The third in the Modern Library's series of original compilations, The Raven and the Monkey's Paw is a collection of classic tales and poems to engage our fear-seeking senses. The beauty of these stories and poems lies in their readability: ideal for sharing aloud around the campfire or for a quick, thrilling dip . . . under the covers with a flashlight. The writing itself sends as many awe-inspired shivers down the spine as do the ghosts and goblins on these pages.

Edgar Allan Poe, the master of the horror story and the chiming lyric poem, opens the volume with his best-loved stories: "The Murders in the Rue Morgue," "The Black Cat," "The Fall of the House of Usher," "The Pit and the Pendulum," "The Premature Burial," "The Tell-Tale Heart," "Berenice," and "Ligeia." Every bit as chilling now as on the day they were written, these tales retain their power to stir the reader again and again.
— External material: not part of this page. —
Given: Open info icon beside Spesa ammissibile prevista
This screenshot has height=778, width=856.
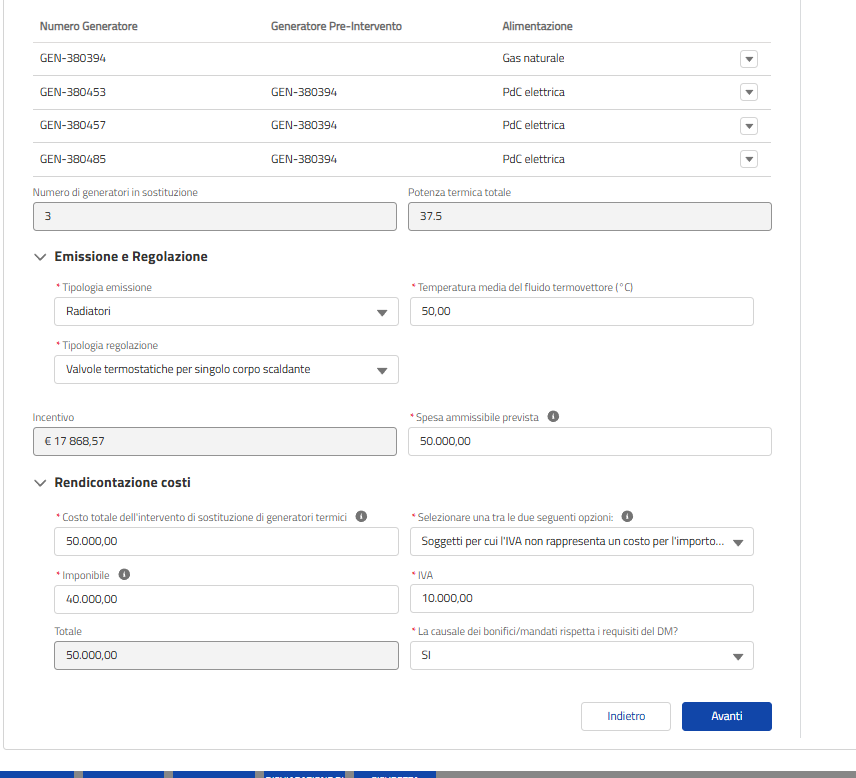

Poe, who was as well known for his poems as for his stories, is also represented by such verse standards as "The Raven," "Lenore," "To Helen," "Ulalume," and "Annabel Lee," among others.
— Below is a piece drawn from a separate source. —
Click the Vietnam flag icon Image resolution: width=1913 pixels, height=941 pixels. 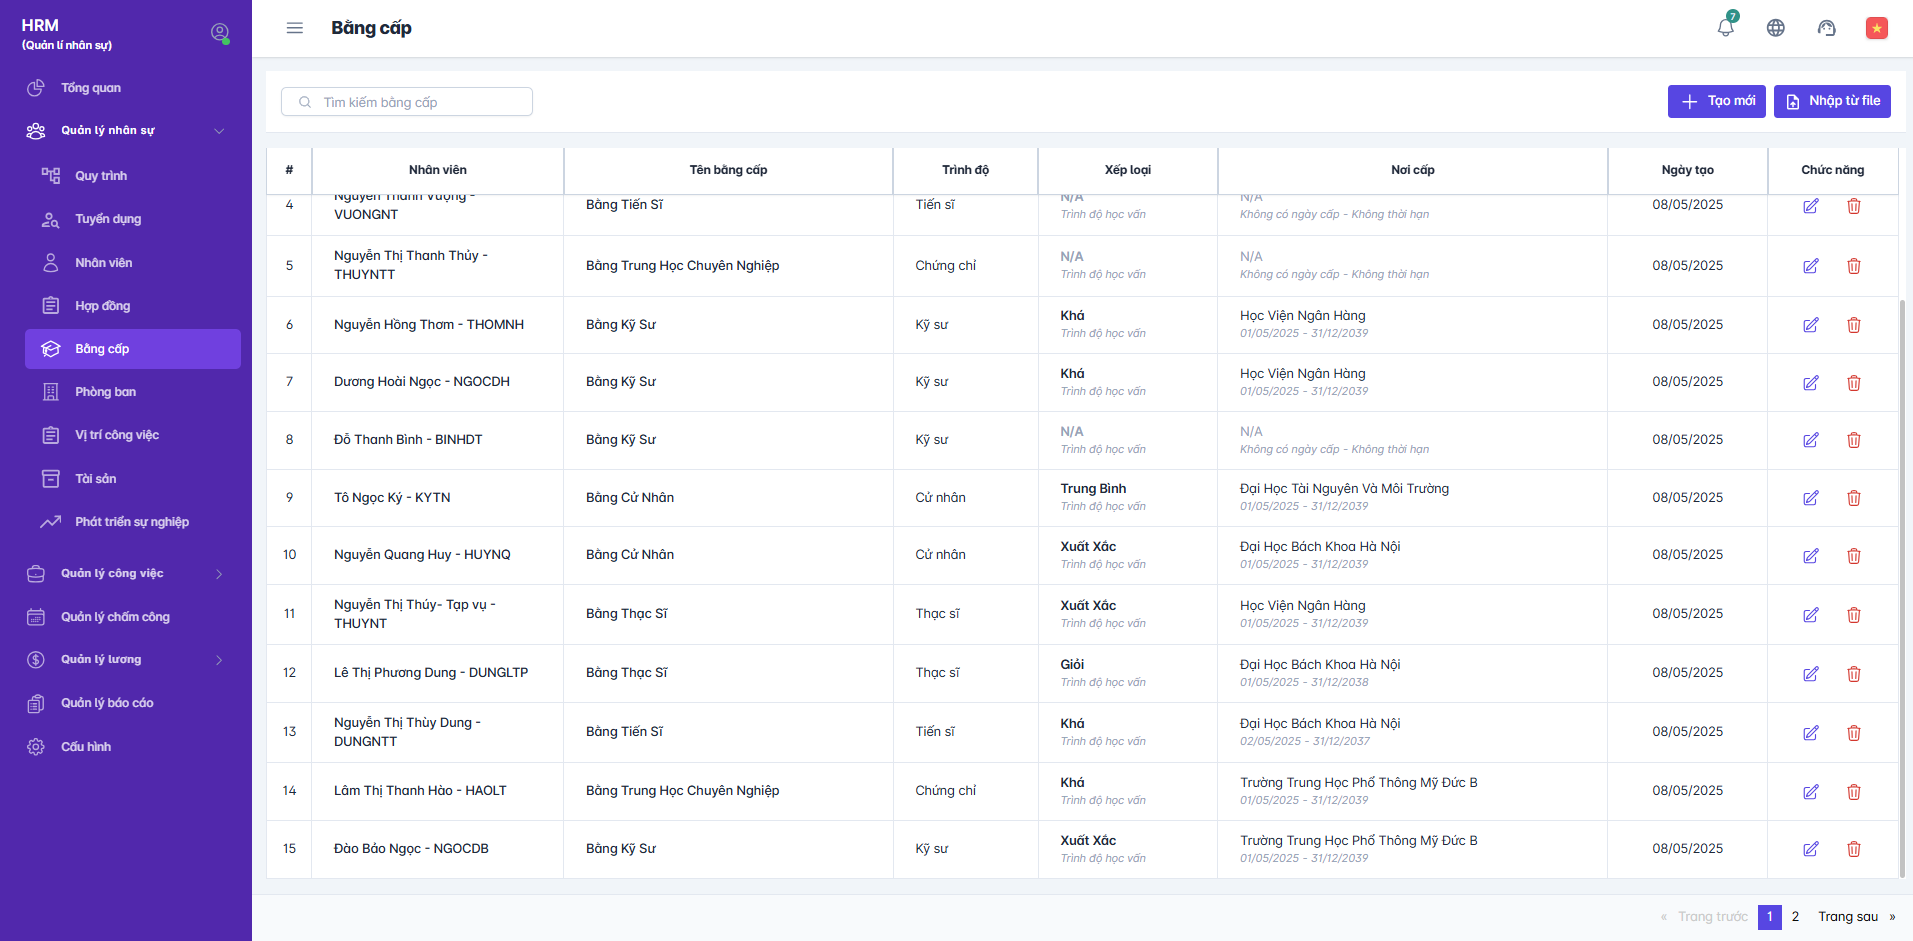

Numerous other practitioners of the supernatural story are included: Edith Wharton, with her gripping "Afterward"; Charles Dickens and his famed ghost story "The Signalman"; W. W. Jacobs, with this compilation's inspiration, "The Monkey's Paw." Also here are Saki's engrossing "Sredni Vashtar"; O. Henry's story of love lost and hopes dashed, "The Furnished Room"; Wilkie Collins's lively "A Terribly Strange Bed"; and "The Boarded Window," Ambrose Bierce's tale of the bizarre.

A year-round collection for reading aloud—and frightening your friends—The Raven and the Monkey's Paw will gratify all manner of thrill-seekers.

Ratings and reviews

3.6
11 reviews

About the author

Charles Dickens was born in England in 1812, and grew up in a family frequently beset by financial insecurity. When the family fortunes improved, Dickens went back to school and became a freelance reporter and eventually an author. He quickly became a popular and respected writer of his time, and authored some of the most recognized classics in English literature, including Oliver Twist, Great Expectations, and A Christmas Carol.
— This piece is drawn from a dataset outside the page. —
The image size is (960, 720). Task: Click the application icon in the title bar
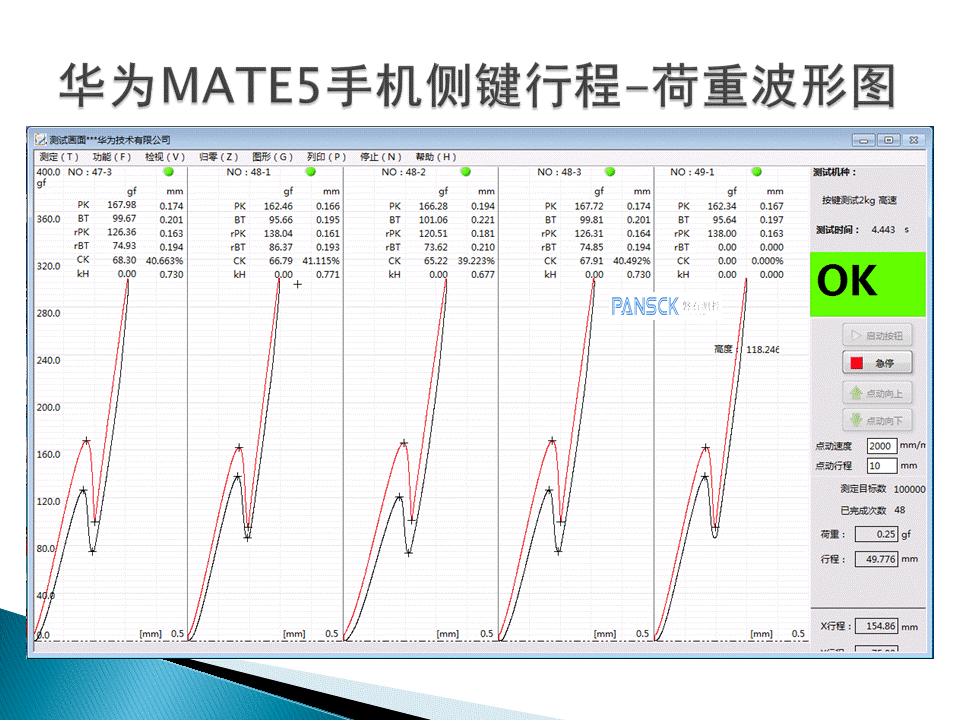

O. Henry is the pseudonym of William Sydney Porter (1862–1910) and the name under which he published all of his work, which includes a novel and some 300 short stories. His talent for vivid caricature, local tone, narrative agility, and compassion tempered by irony made him a vastly popular writer in the last decade of his life.

Edgar Allan Poe was born in 1809 in Boston, the son of traveling actors. He published his first book of poems, Tamerlane and Other Poems, in 1827, but he did not achieve appreciable recognition until the publication of “The Raven” in 1845. He died in 1849.

Edith Wharton (1862–1937) was born into a distinguished New York family and was privately educated in America and abroad. In 1905 she published The House of Mirth and two years later moved to France. Author of Ethan Frome and many other novels, she won the Pulitzer Prize in 1920 for The Age of Innocence.

Saki is the pen name of Hector Hugh Munro (1870–1916). After working as a foreign correspondent for in the Balkans, Russia, and Paris, Munro settled in London in 1908 and began publishing the short stories and sketches, for which he is remembered. Munro was 43 years old when World War I began, and joined the army as an ordinary trooper. He was killed in France by a German sniper at the age of 46.